Closing the Estate Estates may be closed when the executor has paid all debts, expenses, and taxes, has received tax clearances from the IRS and the state, and has distributed all assets on hand. Trusts terminate when an event described in the document, such as the death of a beneficiary, or a date described in the document, such as the date the beneficiary attains a stated age, occurs. The fiduciary is given a reasonable period of time thereafter to make the actual distributions. Some states require a petition to be filed in court before the assets are distributed and the estate or trust closed.
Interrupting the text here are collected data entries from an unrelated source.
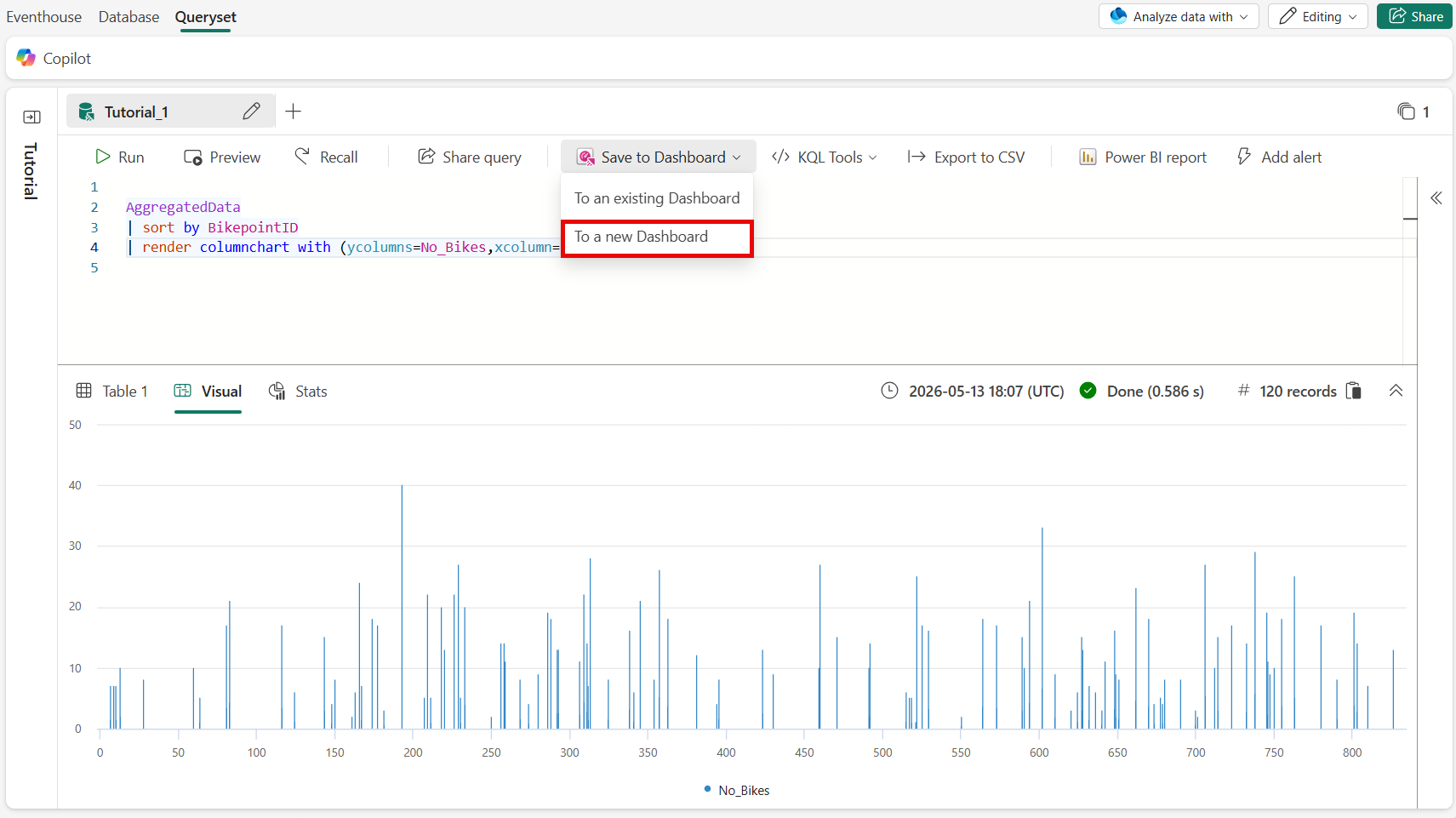Collapse the right panel double chevron
The width and height of the screenshot is (1456, 818).
click(1436, 198)
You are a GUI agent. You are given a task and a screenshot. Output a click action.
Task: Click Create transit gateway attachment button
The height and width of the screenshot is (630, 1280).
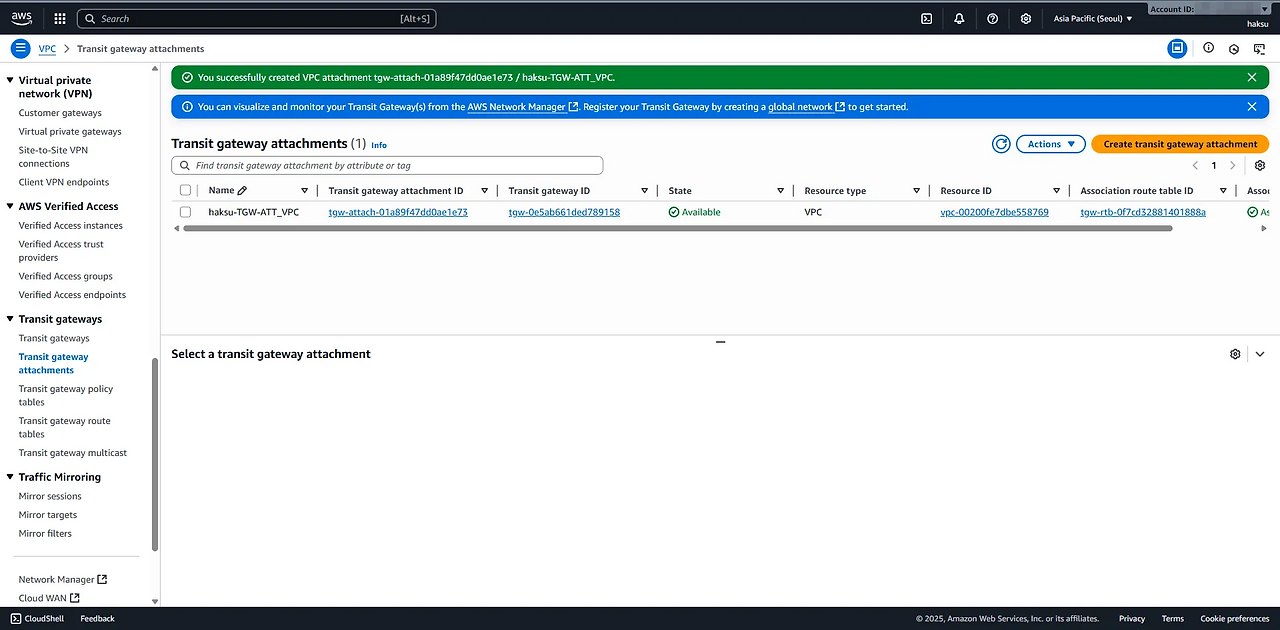[1180, 144]
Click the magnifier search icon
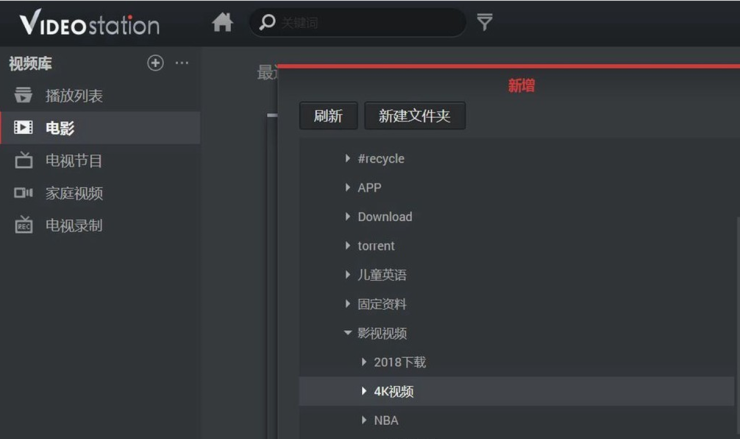 pos(267,22)
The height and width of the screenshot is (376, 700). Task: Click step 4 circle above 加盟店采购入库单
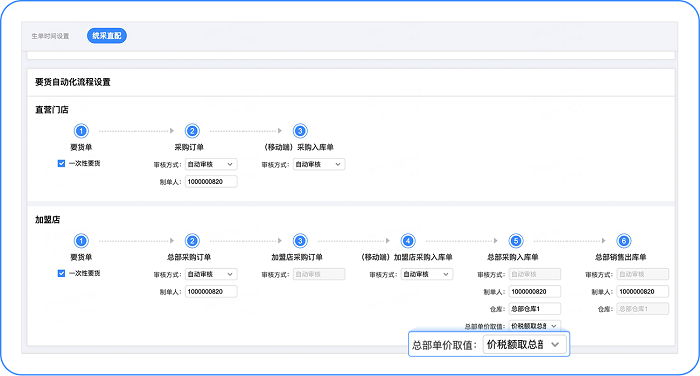point(408,241)
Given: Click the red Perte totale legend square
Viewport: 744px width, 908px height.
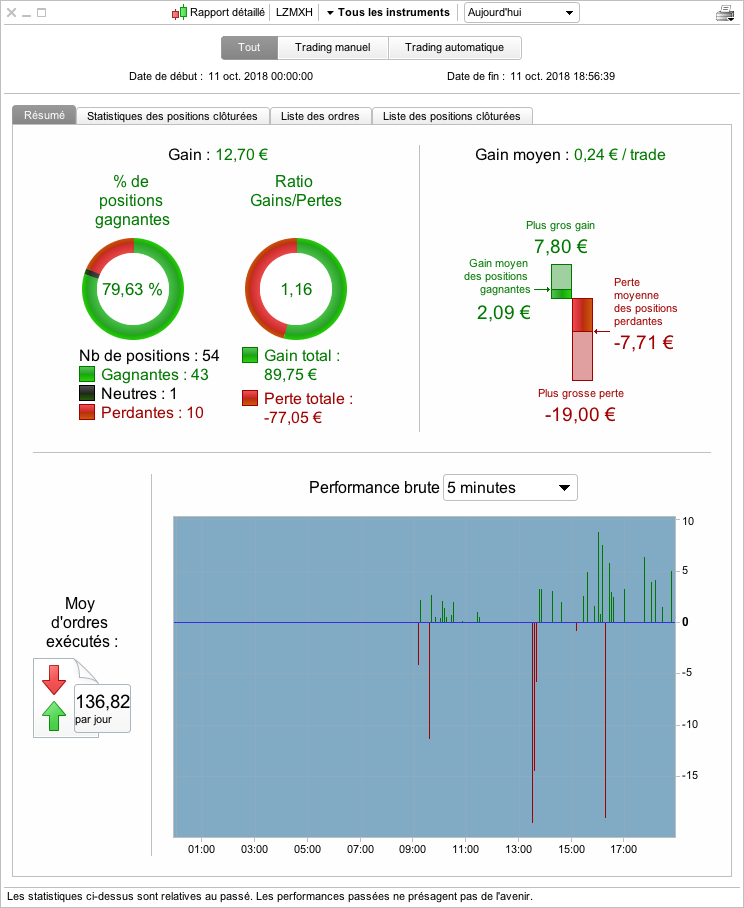Looking at the screenshot, I should point(250,398).
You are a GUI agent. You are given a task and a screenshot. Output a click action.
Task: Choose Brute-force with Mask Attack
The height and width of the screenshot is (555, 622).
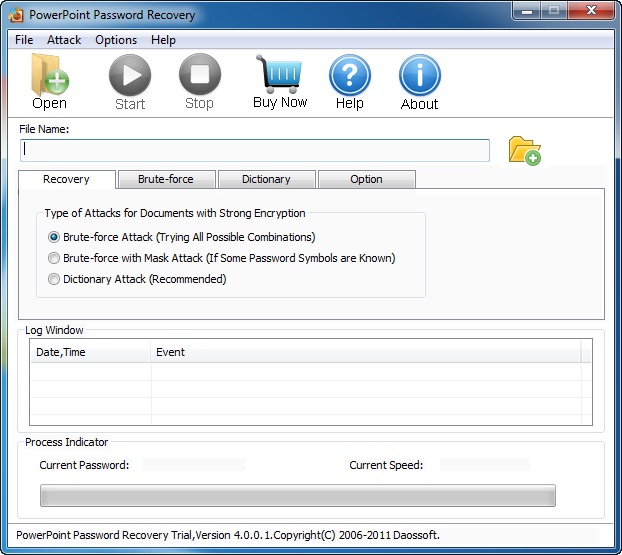54,258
When such a formal proceeding is not required, it is nevertheless good practice to require all beneficiaries to sign a document, prepared by an attorney, in which they approve of your actions as fiduciary and acknowledge receipt of assets due them. This document protects the fiduciary from later claims by a beneficiary. These formalities are recommended even when the other heirs are relatives, as that alone is never an assurance that one of them will not have an issue and pursue a legal claim against you. Finally, a final income tax return must be filed and a reserve kept back for any due, but unpaid, taxes or estate expenses.